* _DOCUMENT EXCERPT_:
'''

2. ID.; KNOWLEDGE AND USE BY THE PUBLIC. — Before the plaintiffs herein obtained their patent, they themselves had already publicly used the same kind of machine for many months, at least, and, various other machines, having in general, the same characteristics and important parts as that of the said plaintiffs, were known in the Province of Davao.

3. ID.; ANNULMENT. — Notwithstanding all the facts herein stated, the trial court did not annul the plaintiffs’ patent and the defendant herein insists that the patent in question should be declared null and void. In view of the nature of the action brought by the plaintiffs, annulment does not lie in the absence of a cross-complaint to that effect.

4. ID.; INFRINGEMENT. — The defendant cannot be made civilly liable for alleged infringement of the patent on which the action is based on the ground that the machines manufactured and sold by him did not have any essential part unknown to the public in the Province of Davao at the time the plaintiffs applied for and obtained their patent for improved abaca stripping machines.

5. APPLICABILITY OF THE DOCTRINE OF "STARE DECISIS." — The doctrine laid down in the case of Frank and Gohn v. Benito (51 Phil., 712), to the effect that the defendant therein had actually infringed upon the patent of the therein plaintiffs cannot be invoked in this case. It is true that the then plaintiffs in the former and those in the latter case are the same but the defendant therein did not set up the special defenses as alleged by the herein defendant. Furthermore, the plaintiffs therein had only confined themselves to presenting the patent, or rather, a copy thereof, wherein mention of the "spindle" was made, and this court took for granted their claim that it was one of the essential characteristics thereof which had been imitated or copied by the therein defendant.

'''

* _EXERCISES TO COMPLETE_:
1) Copy the abaca machine patent excerpt from "4. ID.; INFRINGEMENT." to "abaca stripping machines.", inclusive.
2) List the heading that opens each numbered paragraph of the abaca machine patent excerpt, leaving out the "ID.;" prefix.
3) Continue the abaca machine patent excerpt from its last sentence.

* _DATASET SECTION_:
'''

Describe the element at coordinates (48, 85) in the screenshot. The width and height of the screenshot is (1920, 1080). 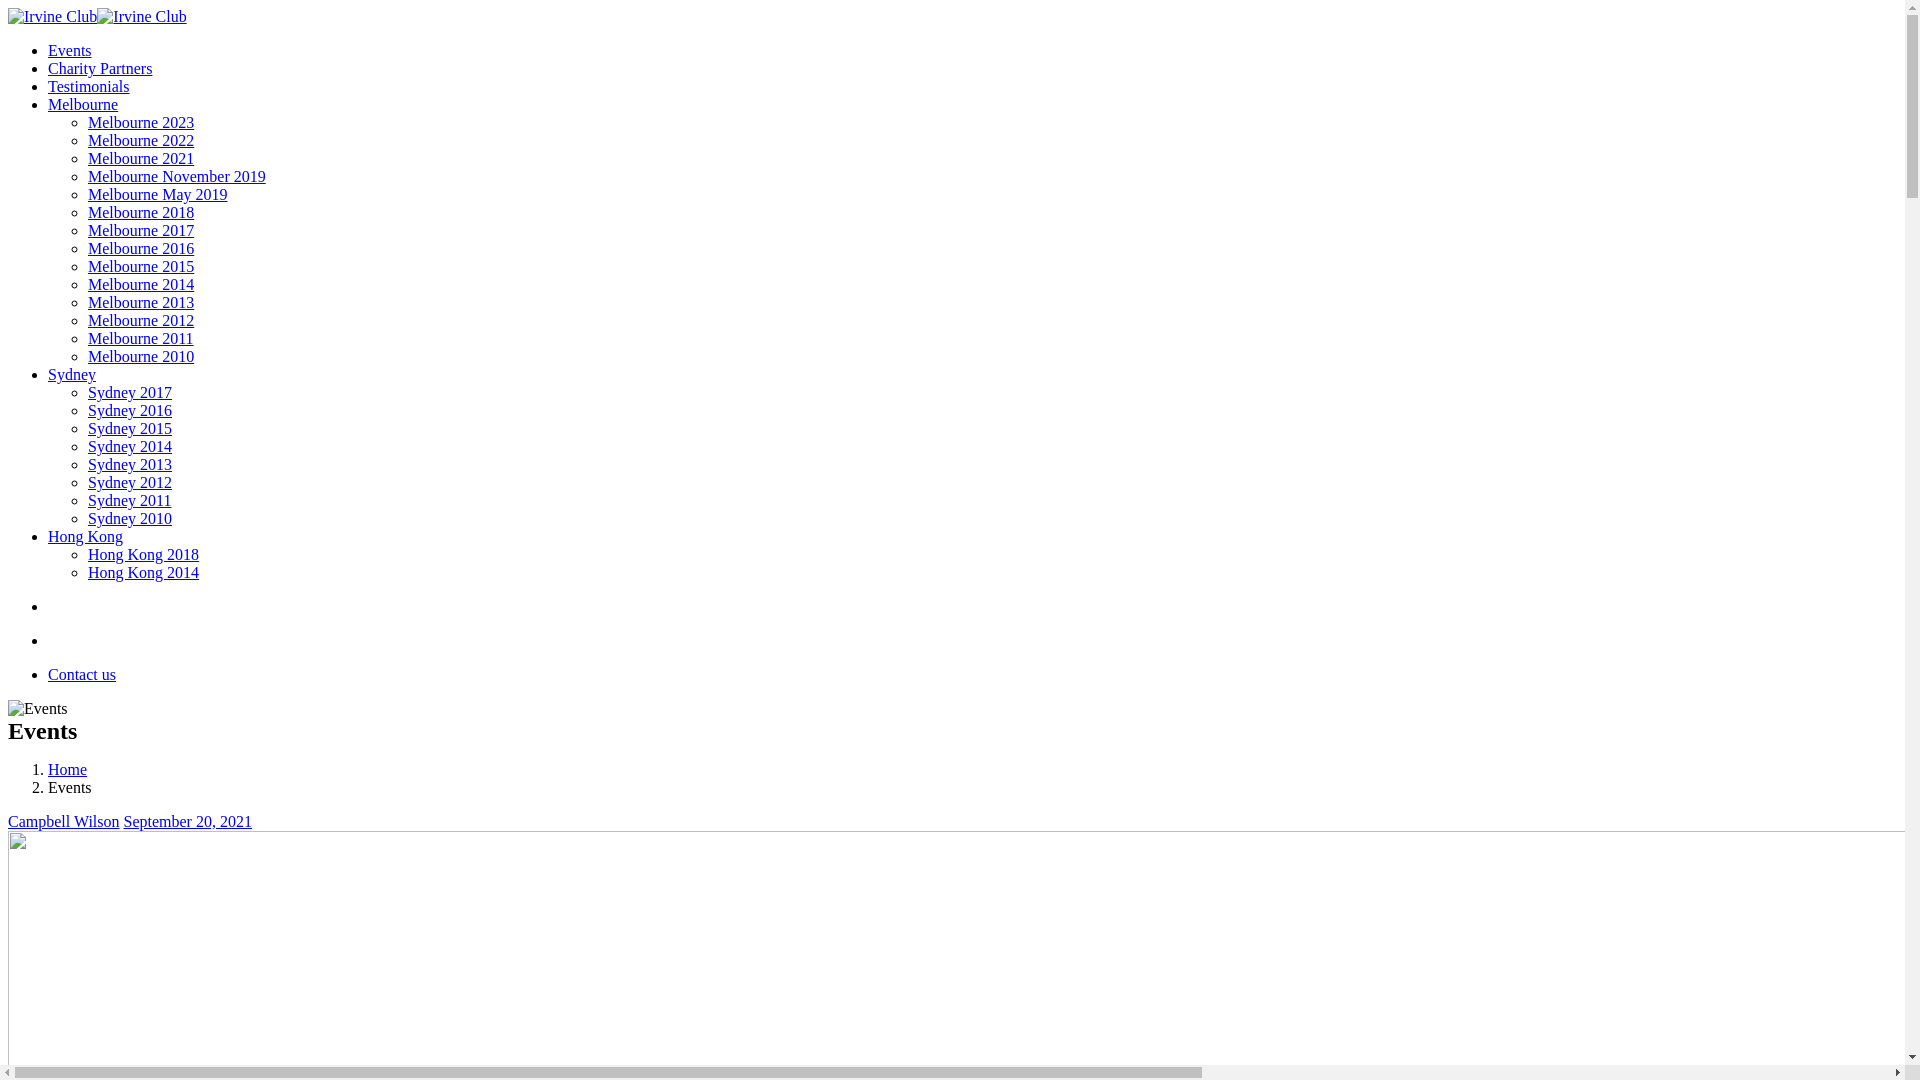
I see `'Testimonials'` at that location.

'''

* _ANSWERS TO THE EXERCISE_:
1)
4. ID.; INFRINGEMENT. — The defendant cannot be made civilly liable for alleged infringement of the patent on which the action is based on the ground that the machines manufactured and sold by him did not have any essential part unknown to the public in the Province of Davao at the time the plaintiffs applied for and obtained their patent for improved abaca stripping machines.

2)
KNOWLEDGE AND USE BY THE PUBLIC
ANNULMENT
INFRINGEMENT
APPLICABILITY OF THE DOCTRINE OF "STARE DECISIS."

3)
D E C I S I O N


IMPERIAL, J.:


Patent No. 1519579 (Exhibit 117) on improvement in hemp stripping machines, issued by the United States Patent Office on December 16, 1924, and registered in the Bureau of Commerce and Industry of the Philippine Islands on March 17, 1925, was the origin of this action brought by the plaintiffs herein who prayed that judgment be rendered against the defendant, ordering him thereby to refrain immediately from the manufacture and sale off machines similar to the one covered by the patent; to render an accounting of the profits realized from the manufacture and sale of the machines in question; that in case of refusal or failure to render such accounting, the defendant be ordered to pay the plaintiffs the sum of P60 as profit on each machine manufactured or sold by him; that upon approval of the required bond, said defendant be restrained from continuing the manufacture and sale of the same kind of machines; that after the trial the preliminary injunction issued therein be declared permanent; and, lastly, that the said defendant be sentenced to pay the costs and whatever damages the plaintiffs might be able to prove therein. The action therefore was based upon alleged infringement by the defendant of the rights patent through the manufacture and sale by the former of machines similar to that covered by the aforesaid patent.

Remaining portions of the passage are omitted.